Recombinant human serum amyloid P component from Pichia pastoris: Production and characterization.

Abstract Human serum amyloid P component (SAP) was expressed in the methylotrophic yeast Pichia pastoris . SAP cDNA was placed under control of regulatory sequences derived from the alcohol oxidase gene (AOX1), and its protein product was secreted using the Saccharomyces cerevisiae α-mating factor signal sequence. Recombinant SAP (r-SAP) was produced in a bioreactor with computer controlled fed-batch mode and purified by use of a C-terminal histidine tag. The yield of purified r-SAP was 3–4 mg from 1 L supernatant and 5–6 mg from 1 L cell paste, indicating that the majority of the produced SAP was not secreted.
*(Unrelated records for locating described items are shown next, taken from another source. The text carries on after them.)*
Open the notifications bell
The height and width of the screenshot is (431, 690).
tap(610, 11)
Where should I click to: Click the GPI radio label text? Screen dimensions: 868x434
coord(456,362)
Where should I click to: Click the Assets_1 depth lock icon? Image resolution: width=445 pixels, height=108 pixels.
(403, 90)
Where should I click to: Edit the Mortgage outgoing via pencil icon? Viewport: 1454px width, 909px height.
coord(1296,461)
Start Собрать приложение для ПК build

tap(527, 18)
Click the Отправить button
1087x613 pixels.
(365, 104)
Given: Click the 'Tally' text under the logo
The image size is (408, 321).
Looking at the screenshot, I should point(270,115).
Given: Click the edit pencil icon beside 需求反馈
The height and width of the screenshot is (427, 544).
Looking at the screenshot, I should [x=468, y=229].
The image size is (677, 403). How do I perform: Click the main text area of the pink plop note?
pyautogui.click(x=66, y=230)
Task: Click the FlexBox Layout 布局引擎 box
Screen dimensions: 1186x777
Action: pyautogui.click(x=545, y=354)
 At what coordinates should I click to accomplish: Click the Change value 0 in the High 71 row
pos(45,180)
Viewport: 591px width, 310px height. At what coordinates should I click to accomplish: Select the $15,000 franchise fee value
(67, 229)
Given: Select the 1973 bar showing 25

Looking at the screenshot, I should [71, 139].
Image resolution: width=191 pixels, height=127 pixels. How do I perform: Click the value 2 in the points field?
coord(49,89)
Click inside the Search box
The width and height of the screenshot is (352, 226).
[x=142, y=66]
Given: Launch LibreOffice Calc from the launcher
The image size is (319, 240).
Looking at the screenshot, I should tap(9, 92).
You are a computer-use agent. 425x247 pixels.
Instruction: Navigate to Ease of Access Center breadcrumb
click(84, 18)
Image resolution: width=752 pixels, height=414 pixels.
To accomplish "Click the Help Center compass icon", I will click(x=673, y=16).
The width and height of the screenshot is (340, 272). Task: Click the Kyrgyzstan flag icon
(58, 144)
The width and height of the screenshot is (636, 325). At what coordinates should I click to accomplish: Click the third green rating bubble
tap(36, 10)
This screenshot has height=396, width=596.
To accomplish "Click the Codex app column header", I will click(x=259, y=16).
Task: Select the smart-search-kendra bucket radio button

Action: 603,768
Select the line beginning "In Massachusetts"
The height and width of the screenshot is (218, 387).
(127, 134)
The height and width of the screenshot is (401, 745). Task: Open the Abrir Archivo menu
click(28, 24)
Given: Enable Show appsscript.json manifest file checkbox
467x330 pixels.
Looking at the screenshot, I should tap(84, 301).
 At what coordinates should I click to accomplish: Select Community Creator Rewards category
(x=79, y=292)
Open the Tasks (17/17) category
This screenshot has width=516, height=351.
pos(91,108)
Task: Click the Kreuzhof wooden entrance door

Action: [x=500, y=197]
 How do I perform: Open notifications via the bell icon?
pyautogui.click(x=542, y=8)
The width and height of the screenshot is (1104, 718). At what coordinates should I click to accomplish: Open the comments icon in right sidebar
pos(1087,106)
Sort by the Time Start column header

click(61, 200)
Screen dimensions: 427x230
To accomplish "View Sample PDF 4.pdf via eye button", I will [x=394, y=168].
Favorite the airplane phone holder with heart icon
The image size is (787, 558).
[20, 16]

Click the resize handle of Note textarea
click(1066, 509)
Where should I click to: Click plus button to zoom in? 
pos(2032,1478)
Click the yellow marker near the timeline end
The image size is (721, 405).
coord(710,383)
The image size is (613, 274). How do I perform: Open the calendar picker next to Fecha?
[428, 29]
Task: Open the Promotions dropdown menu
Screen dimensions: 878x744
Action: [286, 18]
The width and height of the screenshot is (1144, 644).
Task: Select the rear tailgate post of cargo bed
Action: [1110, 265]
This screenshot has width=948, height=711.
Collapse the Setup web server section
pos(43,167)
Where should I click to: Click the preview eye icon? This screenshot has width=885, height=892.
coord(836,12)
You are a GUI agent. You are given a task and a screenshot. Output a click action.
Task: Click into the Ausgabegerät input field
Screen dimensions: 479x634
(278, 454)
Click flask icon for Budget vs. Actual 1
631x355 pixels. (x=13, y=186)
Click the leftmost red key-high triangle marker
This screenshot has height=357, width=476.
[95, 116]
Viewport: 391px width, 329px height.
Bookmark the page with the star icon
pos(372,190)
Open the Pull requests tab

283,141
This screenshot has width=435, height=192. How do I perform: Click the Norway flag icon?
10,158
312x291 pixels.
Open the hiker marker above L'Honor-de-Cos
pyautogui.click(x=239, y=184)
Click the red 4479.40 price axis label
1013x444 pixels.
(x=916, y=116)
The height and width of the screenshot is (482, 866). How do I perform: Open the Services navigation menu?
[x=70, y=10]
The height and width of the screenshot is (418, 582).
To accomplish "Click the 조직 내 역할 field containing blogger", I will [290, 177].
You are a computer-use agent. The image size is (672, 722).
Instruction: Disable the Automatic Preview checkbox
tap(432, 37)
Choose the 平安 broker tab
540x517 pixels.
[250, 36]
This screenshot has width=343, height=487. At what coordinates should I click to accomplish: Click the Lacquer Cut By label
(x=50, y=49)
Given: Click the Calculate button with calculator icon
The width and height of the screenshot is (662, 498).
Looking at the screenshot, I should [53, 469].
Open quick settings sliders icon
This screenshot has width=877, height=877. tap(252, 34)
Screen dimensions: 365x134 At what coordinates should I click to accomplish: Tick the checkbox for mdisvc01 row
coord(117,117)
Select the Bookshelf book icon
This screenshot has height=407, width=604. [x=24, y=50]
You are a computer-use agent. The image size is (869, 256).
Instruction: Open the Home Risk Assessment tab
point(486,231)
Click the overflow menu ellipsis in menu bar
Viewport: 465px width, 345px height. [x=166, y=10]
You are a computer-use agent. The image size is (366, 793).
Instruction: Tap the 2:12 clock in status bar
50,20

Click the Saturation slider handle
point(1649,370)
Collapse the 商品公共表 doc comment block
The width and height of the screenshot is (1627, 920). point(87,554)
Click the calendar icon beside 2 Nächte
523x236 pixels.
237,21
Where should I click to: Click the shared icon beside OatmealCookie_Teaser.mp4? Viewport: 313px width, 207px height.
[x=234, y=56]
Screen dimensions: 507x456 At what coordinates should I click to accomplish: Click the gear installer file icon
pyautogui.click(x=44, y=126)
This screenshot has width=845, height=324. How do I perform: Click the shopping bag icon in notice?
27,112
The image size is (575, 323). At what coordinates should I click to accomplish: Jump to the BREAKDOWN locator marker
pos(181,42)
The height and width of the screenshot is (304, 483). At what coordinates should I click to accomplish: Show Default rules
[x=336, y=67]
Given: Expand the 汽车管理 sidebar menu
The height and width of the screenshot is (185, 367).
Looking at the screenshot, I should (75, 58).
Treatment of the cell paste with EDTA increased the yield further by about 30%. The N-terminal of r-SAP purified from the supernatant showed non-complete cleavage of the α-mating factor signal sequence. Purified r-SAP, analyzed under native conditions, was shown to be a decamer, like purified human SAP (h-SAP), with monomers of 27 kDa. Each monomer had one N-glycosylation site, positioned at the same site as for h-SAP. r-SAP bound to antibodies produced against h-SAP. Furthermore, r-SAP bound to ds DNA and influenza A virus subunits in a Ca 2+ -dependent manner and inhibited influenza A virus hemagglutination. These results indicate that r-SAP produced in P. pastoris has the same biological activity as purified h-SAP.